Task details:
Word-for-word transcription needed. Include every entry below but no pictures.

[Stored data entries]
★ ★ ★ ★ ★ ★ ★

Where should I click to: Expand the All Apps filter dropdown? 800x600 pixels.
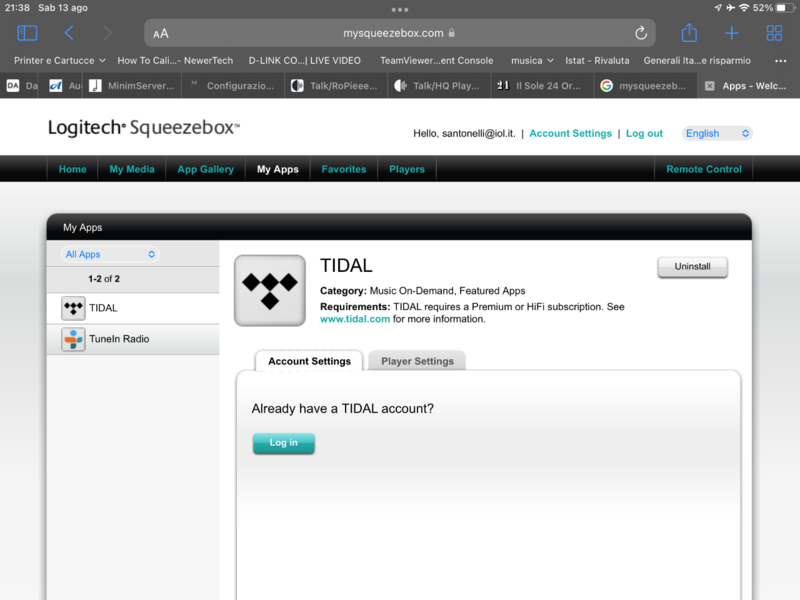109,254
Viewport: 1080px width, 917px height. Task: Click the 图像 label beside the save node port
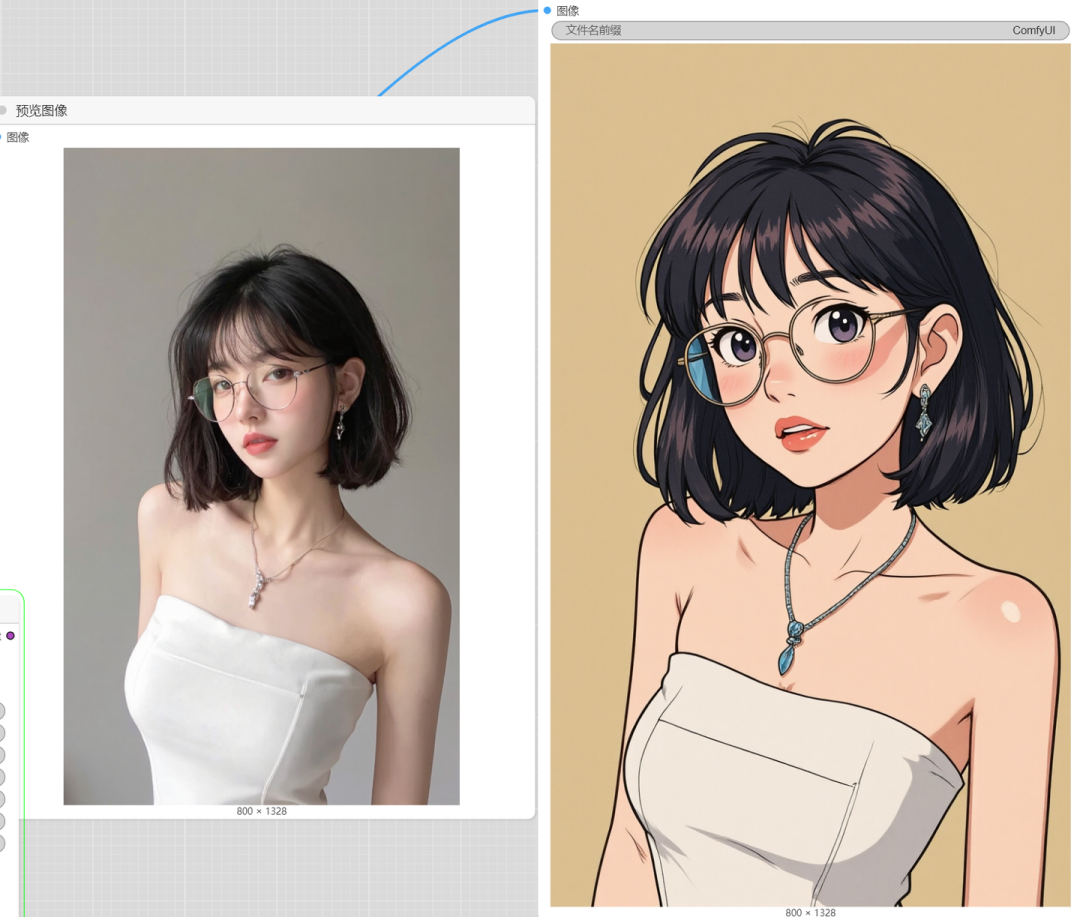[x=568, y=10]
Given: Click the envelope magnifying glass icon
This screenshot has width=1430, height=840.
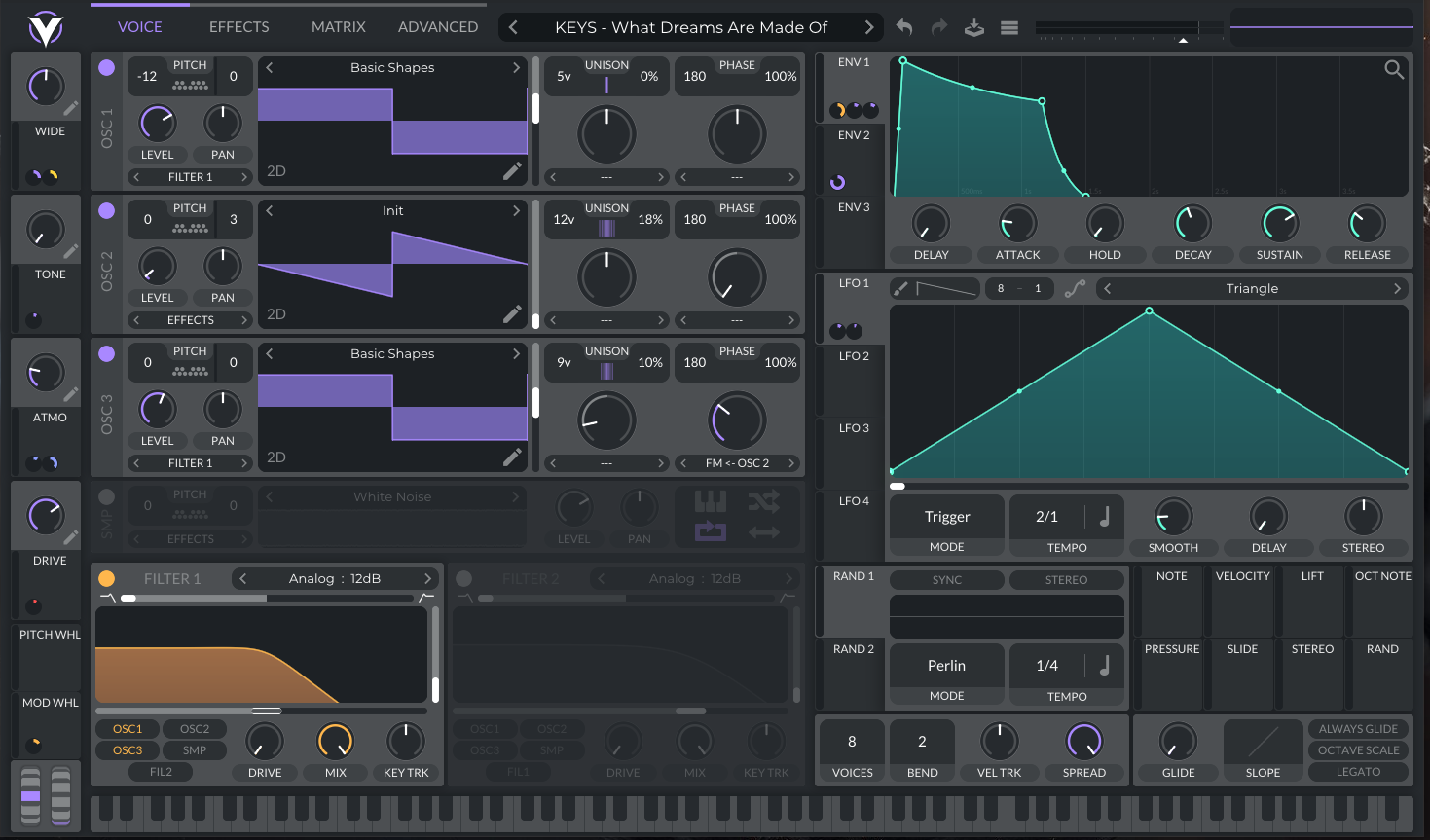Looking at the screenshot, I should click(x=1394, y=69).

★ ★ ★ ★ ★ ★ ★

Response:
Where should I click to: Expand the All Apps filter dropdown? 800x600 pixels.
109,254
Viewport: 1080px width, 917px height. Task: Click the 图像 label beside the save node port
[x=568, y=10]
Given: Click the envelope magnifying glass icon
This screenshot has width=1430, height=840.
Looking at the screenshot, I should click(x=1394, y=69).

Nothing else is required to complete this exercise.